Three grand experiments in democracy are making history around the world. One is taking place in Taiwan, which has shown for 14 years that Confucian culture can coexist with free elections. Another is the European Union, which is creating a democracy among sovereign states. And lastly, there is Iran.
The Islamic Republic - which is more Islamic than republic - just had an election with a huge turnout of voters that gave a landslide victory for the reformist president, Mohammad Khatami, who actually holds few levers of power.
The voice of the people was heard in this vote. But that's not yet enough to quickly overrule the conservative clerics who rule in the name of Islam, with "supreme leader" Ayatollah Ali Khamenei. It was instead a step toward finding a greater role for democracy within the theocratic state created by the 1979 revolution.

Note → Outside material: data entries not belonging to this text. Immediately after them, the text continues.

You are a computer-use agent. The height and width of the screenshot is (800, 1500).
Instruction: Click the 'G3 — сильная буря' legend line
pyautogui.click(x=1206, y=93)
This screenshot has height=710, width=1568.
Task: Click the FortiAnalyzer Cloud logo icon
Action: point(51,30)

Mr. Khatami, himself a cleric, has now gained legitimacy for his hope of a tolerant and law-abiding civil society that honors each Muslim's religious independence. Women and the young, especially, see him as their hope for a loosening of many Islamic strictures. His tactics, which only seem to anger his opponents and cause them to crack down on his supporters, are persuasion, consensus, and patience - essential to any democracy. The conservatives have already shut down most reformist newspapers, jailed critics, and vetoed many legislative reforms.
With this victory, however, Khatami can now more easily form political coalitions with moderate conservatives, who know they can ignore public opinion only so long. Then Iran's extremism can be moderated by a growing democracy.